- GIVEN PASSAGE
Golang Int.Div方法代码示例

// Given a y-coordinate, solve for the x-coordinate on the curve,
// using the characteristic equation rewritten as:
//
//	x^2 = (1 - y^2)/(a - d*y^2)
//
// Returns true on success,
// false if there is no x-coordinate corresponding to the chosen y-coordinate.
//
func (c *curve) solveForX(x, y *nist.Int) bool {
	var yy, t1, t2 nist.Int

	yy.Mul(y, y)                     // yy = y^2
	t1.Sub(&c.one, &yy)              // t1 = 1 - y^-2
	t2.Mul(&c.d, &yy).Sub(&c.a, &t2) // t2 = a - d*y^2
	t2.Div(&t1, &t2)                 // t2 = x^2
	return x.Sqrt(&t2)               // may fail if not a square
}

// Elligator 1 reverse-map from point to uniform representative.
// Returns nil if point has no uniform representative.
// See section 3.3 of the Elligator paper.
func (el *el1param) HideEncode(P point, rand cipher.Stream) []byte {
	ec := el.ec
	x, y := P.getXY()

- GIVEN INSTRUCTION
Write the rest of the Go curve code above, picking up right after its last line.

- DATA EXTRACT
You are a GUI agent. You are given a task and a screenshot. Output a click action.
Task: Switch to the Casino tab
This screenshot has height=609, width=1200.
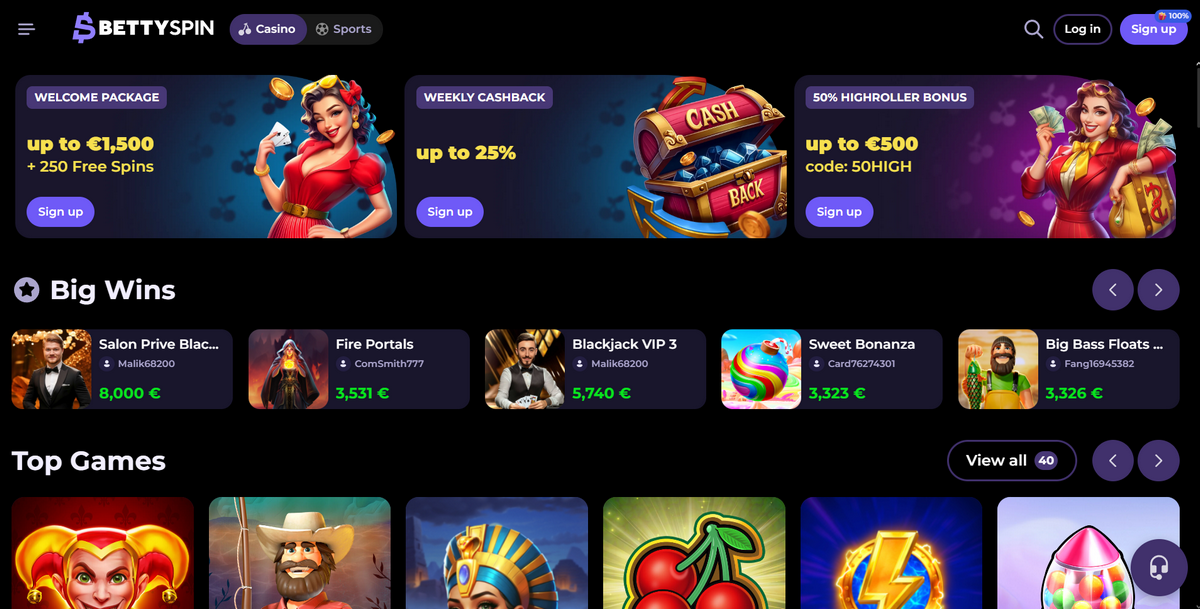268,29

- ANSWER
	var a, b, etar, etarp1, X, z, u, t, t1 nist.Int

	// condition 1: a = y+1 is nonzero
	a.Add(y, &ec.one)
	if a.V.Sign() == 0 {
		return nil // y+1 = 0, no representative
	}

	// etar = r(y-1)/2(y+1)
	t1.Add(y, &ec.one).Add(&t1, &t1) // 2(y+1)
	etar.Sub(y, &ec.one).Mul(&etar, &el.r).Div(&etar, &t1)

	// condition 2: b = (1 + eta r)^2 - 1 is a square
	etarp1.Add(&ec.one, &etar) // etarp1 = (1 + eta r)
	b.Mul(&etarp1, &etarp1).Sub(&b, &ec.one)
	if math.Jacobi(&b.V, b.M) < 0 {
		return nil // b not a square, no representative
	}

	// condition 3: if etar = -2 then x=2s(c-1)Chi(c)/r
	if etar.Equal(&el.m2) && !x.Equal(&el.c3x) {
		return nil
	}

	// X = -(1+eta r)+((1+eta r)^2-1)^((q+1)/4)
	X.Exp(&b, &el.pp1d4).Sub(&X, &etarp1)

	// z = Chi((c-1)sX(1+X)x(X^2+1/c^2))
	z.Mul(&el.cm1s, &X).Mul(&z, t.Add(&ec.one, &X)).Mul(&z, x)
	z.Mul(&z, t.Mul(&X, &X).Add(&t, &el.invc2))
	chi(&z, &z)

	// u = zX
	u.Mul(&z, &X)

	// t = (1-u)/(1+u)
	t.Div(a.Sub(&ec.one, &u), b.Add(&ec.one, &u))

	// Map representative to a byte-string by padding the upper byte.
	// This assumes that the prime c.P is close enough to a power of 2
	// that the adversary will never notice the "missing" values;
	// this is true for the class of curves Elligator1 was designed for.
	rep, _ := t.MarshalBinary()
	padmask := el.padmask()
	if padmask != 0 {
		var pad [1]byte
		rand.XORKeyStream(pad[:], pad[:])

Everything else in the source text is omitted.